Re: "upsert select" with "limit" clause

Jonathan Leech Mon, 17 Dec 2018 18:26:04 -0800

My guess is that in order to enforce the limit that it’s effectively single 
threaded in either the select or the upsert.


> On Dec 17, 2018, at 6:43 PM, Shawn Li <shawnli...@gmail.com> wrote:
> 
> Hi Vincent,
> 
> Thanks for explaining. That makes much more sense now and it explains the 
> high memory usage when without "limit" clause. Because it upserts much 
> quickly when using "upsert select" without "limit", the memory usage in 
> client machine is much higher than "upsert select" with "limit" .
> 
> So back to the other question. Can you explain what is underlying Phoenix 
> implementation for "upsert select limit"? Why it is slower than without 
> "limit" when insert a huge number (2m rows) like ""upsert into table2 select 
> * from table1 limit 2,000,000;". This is much slower than inserting the whole 
> table (upsert into table2 select * from table1;).

## SUPPLIED DATA
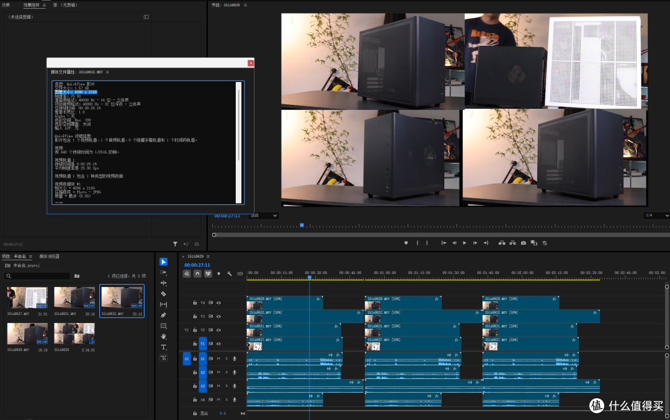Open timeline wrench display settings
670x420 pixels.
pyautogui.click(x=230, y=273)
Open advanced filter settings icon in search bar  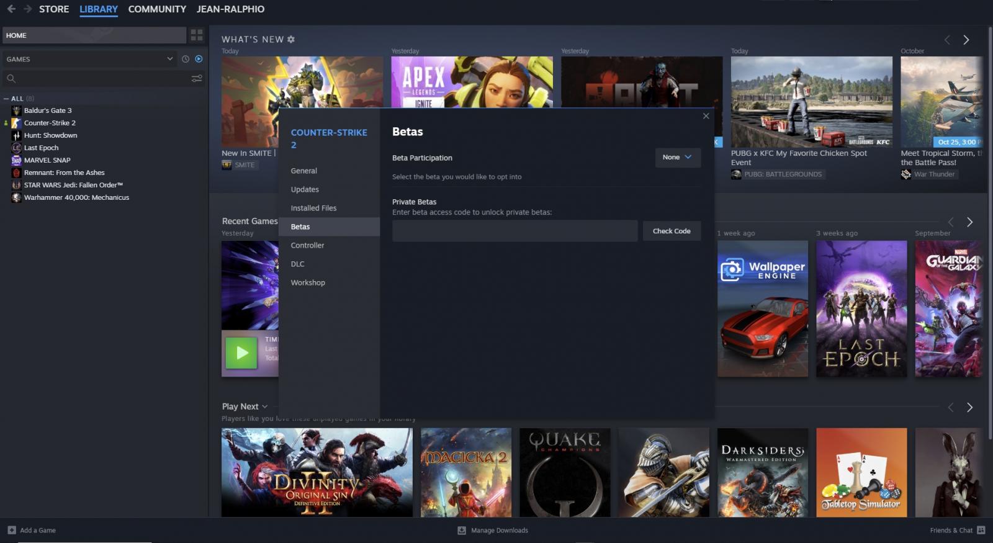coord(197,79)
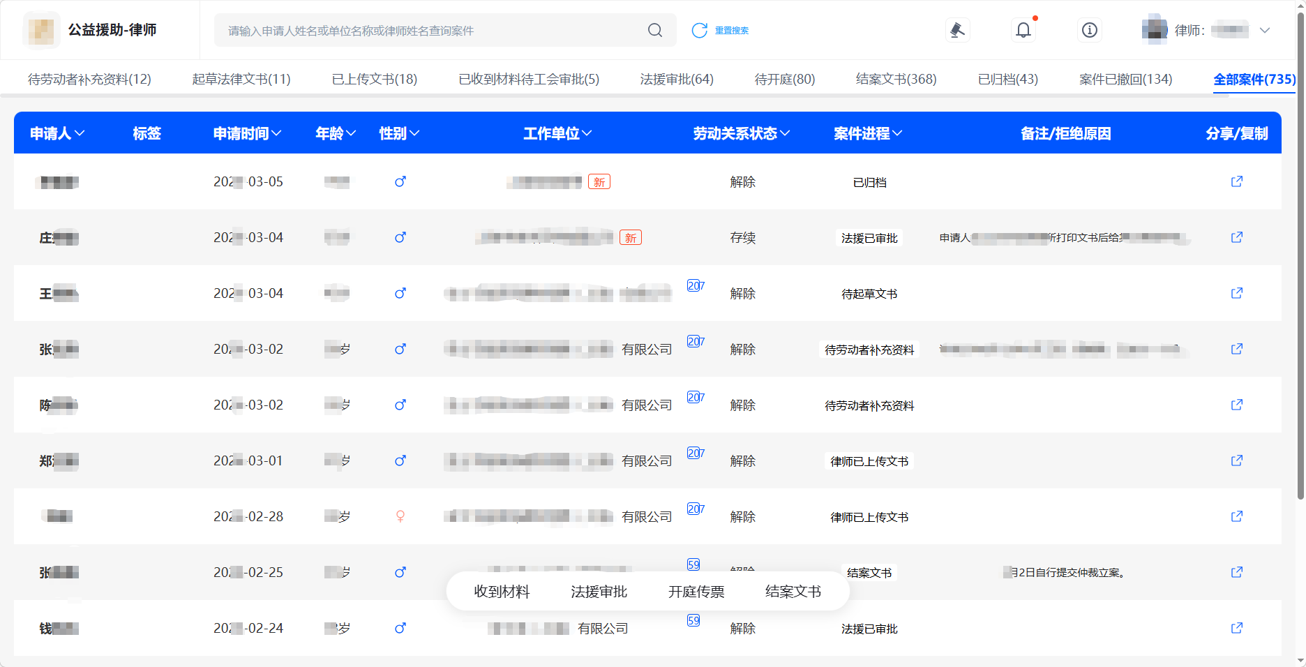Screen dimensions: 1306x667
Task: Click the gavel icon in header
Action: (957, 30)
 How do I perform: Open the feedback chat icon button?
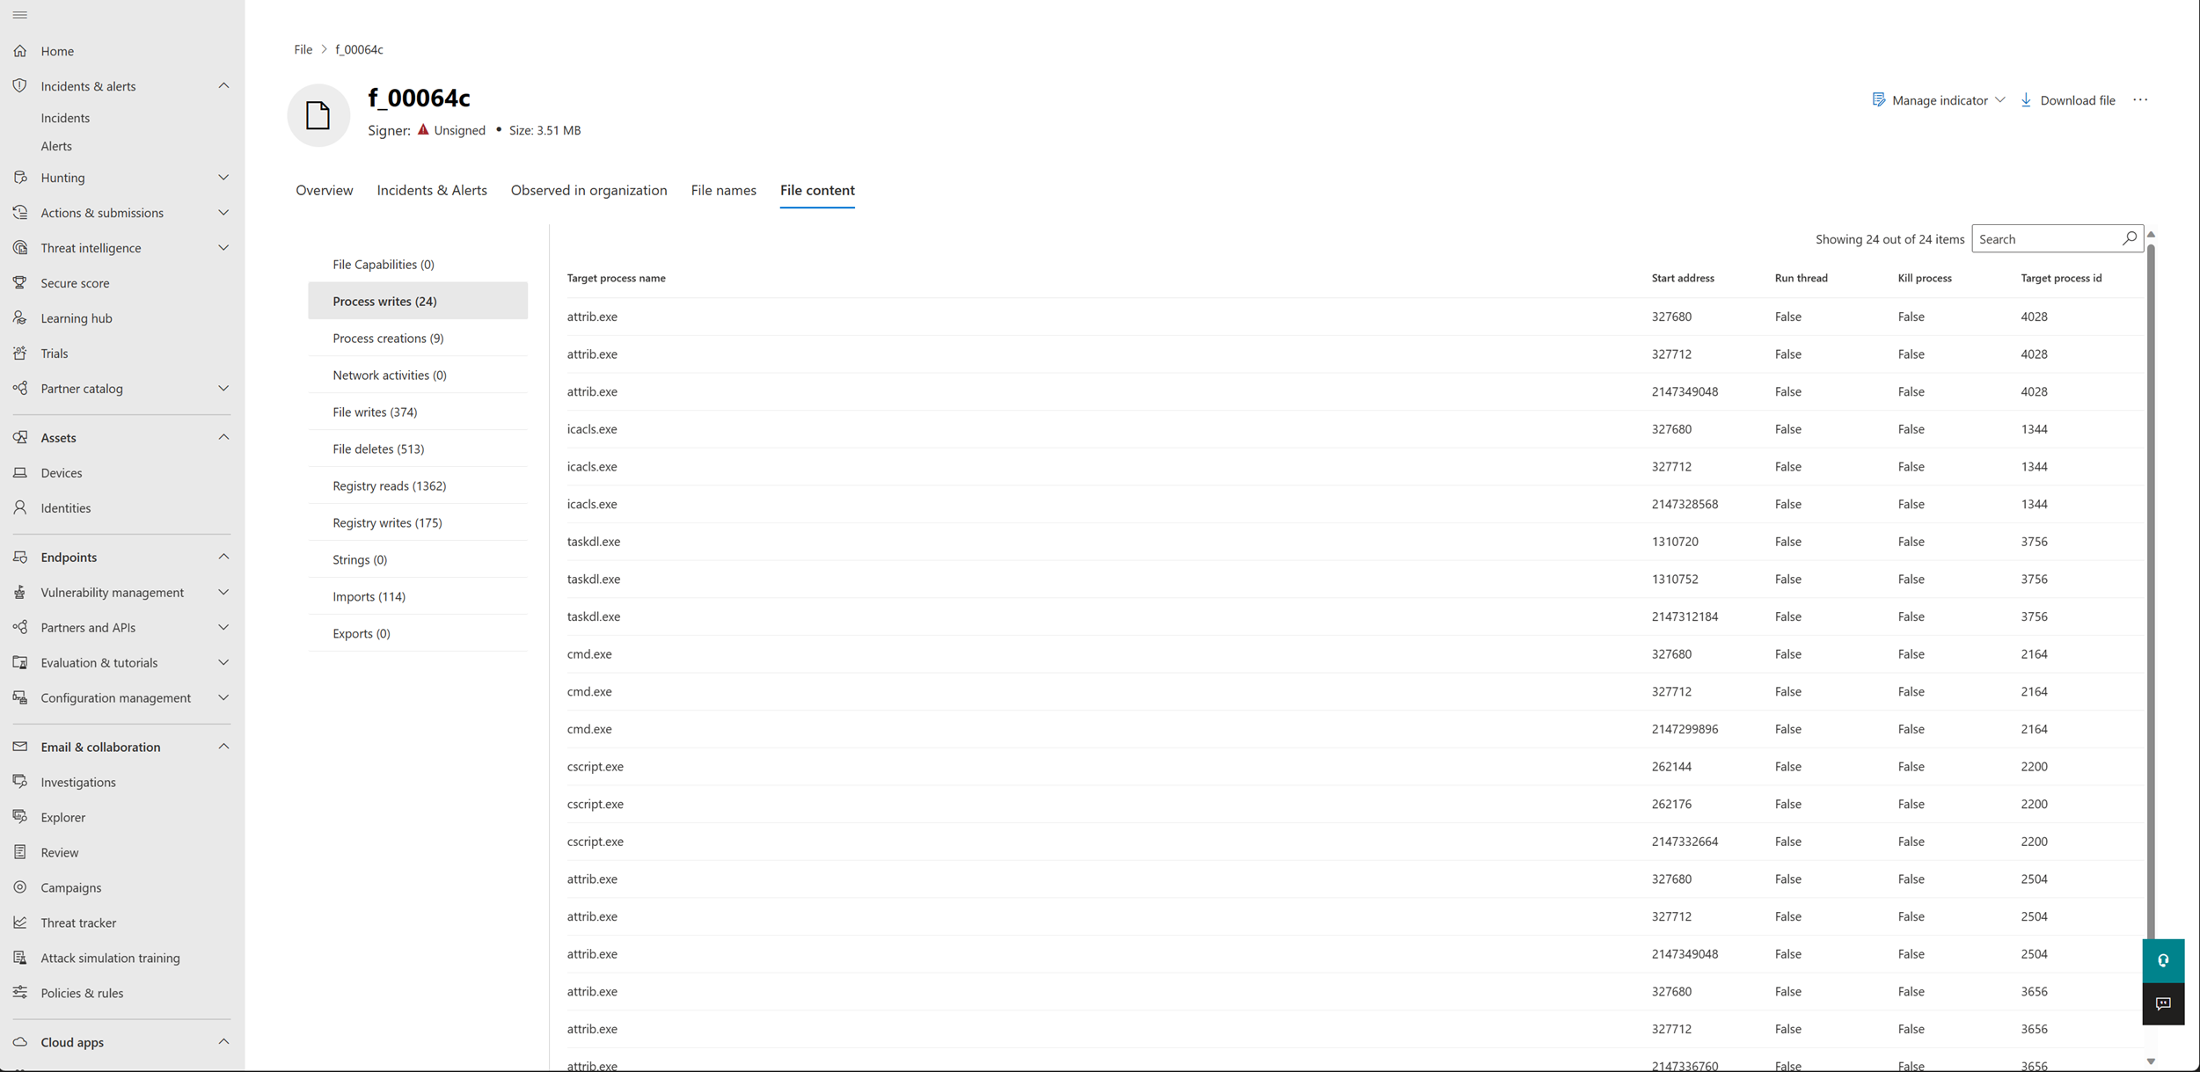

## PROBLEM 1
In the thread on "upsert select" with a "limit" clause, what does Jonathan Leech guess happens in order to enforce the limit?
## PROBLEM 2
Reproduce the "upsert select" thread from "Jonathan Leech Mon, 17" up to and including "or the upsert.".
## PROBLEM 3
Resume the "upsert select" thread from the point where it stops.

## EXPECTED ANSWER 1
The operation becomes effectively single threaded in either the select or the upsert.

## EXPECTED ANSWER 2
Jonathan Leech Mon, 17 Dec 2018 18:26:04 -0800

My guess is that in order to enforce the limit that it’s effectively single 
threaded in either the select or the upsert.

## EXPECTED ANSWER 3
> 
> Thanks,
> Xiang 
> 
> 
>> On Mon, Dec 17, 2018 at 1:56 PM Vincent Poon <vincentp...@apache.org> wrote:
>> Shawn,
>> Your query upsert into table2 select * from table1;  would not be run on the 
>> server - the source and target table are different.  It would have to be 
>> something like:
>> upsert into table1 select * from table1;
>> 
>> If you want to run server-side upsert select on a target table that is 
>> different from the source table, you need to set 
>> "phoenix.client.enable.server.upsert.select" to true on your client.  
>> The are some other restrictions: the table can't have any global indexes, 
>> and the statement can't have a join or where subquery.  We need to update 
>> the documentation with this information.
>> 
>> The reason there are all these hurdles is because it's generally not 
>> recommended to do server-side upsert select across different tables, because 
>> that means you're doing cross-regionserver RPCs (e.g. read data from a 
>> region of sourcetable, and write to a region of targettable on a different 
>> regionserver), potentially tying up handlers in an unpredictable way.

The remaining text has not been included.